Task goal -
This exercise requires an exact copy of each line from the one containing "Instruction: Click the" down to the last line below.

Records to use -
----
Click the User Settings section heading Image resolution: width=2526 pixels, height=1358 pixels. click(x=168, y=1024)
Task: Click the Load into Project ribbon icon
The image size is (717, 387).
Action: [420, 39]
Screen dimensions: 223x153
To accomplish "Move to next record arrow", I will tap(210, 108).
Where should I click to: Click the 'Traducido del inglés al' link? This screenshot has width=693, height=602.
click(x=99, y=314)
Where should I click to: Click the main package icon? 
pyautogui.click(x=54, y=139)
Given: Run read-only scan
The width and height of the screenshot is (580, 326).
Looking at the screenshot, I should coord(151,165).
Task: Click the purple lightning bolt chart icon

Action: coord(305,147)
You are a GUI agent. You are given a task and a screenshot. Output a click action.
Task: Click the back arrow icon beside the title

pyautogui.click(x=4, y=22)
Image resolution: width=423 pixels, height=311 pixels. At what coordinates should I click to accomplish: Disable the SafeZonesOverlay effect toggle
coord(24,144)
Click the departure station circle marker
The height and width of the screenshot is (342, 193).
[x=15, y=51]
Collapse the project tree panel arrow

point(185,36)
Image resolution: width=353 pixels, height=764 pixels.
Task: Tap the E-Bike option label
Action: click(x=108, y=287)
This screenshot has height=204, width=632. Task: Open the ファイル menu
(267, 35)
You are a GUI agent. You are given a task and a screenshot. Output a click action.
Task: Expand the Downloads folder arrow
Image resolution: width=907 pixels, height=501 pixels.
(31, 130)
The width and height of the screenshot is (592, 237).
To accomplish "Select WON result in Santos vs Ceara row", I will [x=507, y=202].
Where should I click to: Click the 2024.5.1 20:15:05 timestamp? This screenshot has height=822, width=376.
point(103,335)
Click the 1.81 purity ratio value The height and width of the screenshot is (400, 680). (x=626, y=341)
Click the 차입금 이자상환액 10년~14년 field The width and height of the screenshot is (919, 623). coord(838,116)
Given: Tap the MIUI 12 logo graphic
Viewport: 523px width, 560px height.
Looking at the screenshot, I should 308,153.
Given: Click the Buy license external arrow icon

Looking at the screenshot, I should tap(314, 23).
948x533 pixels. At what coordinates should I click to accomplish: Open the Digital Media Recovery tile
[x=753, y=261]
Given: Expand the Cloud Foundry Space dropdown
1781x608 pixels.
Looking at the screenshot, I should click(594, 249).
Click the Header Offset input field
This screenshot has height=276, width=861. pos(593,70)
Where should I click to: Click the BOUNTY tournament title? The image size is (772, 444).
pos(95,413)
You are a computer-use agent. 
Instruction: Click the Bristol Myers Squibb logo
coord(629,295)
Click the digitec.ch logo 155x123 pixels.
----
Task solution -
Instruction: Click the Bristol Myers Squibb logo
coord(629,295)
Click the digitec.ch logo 155x123 pixels.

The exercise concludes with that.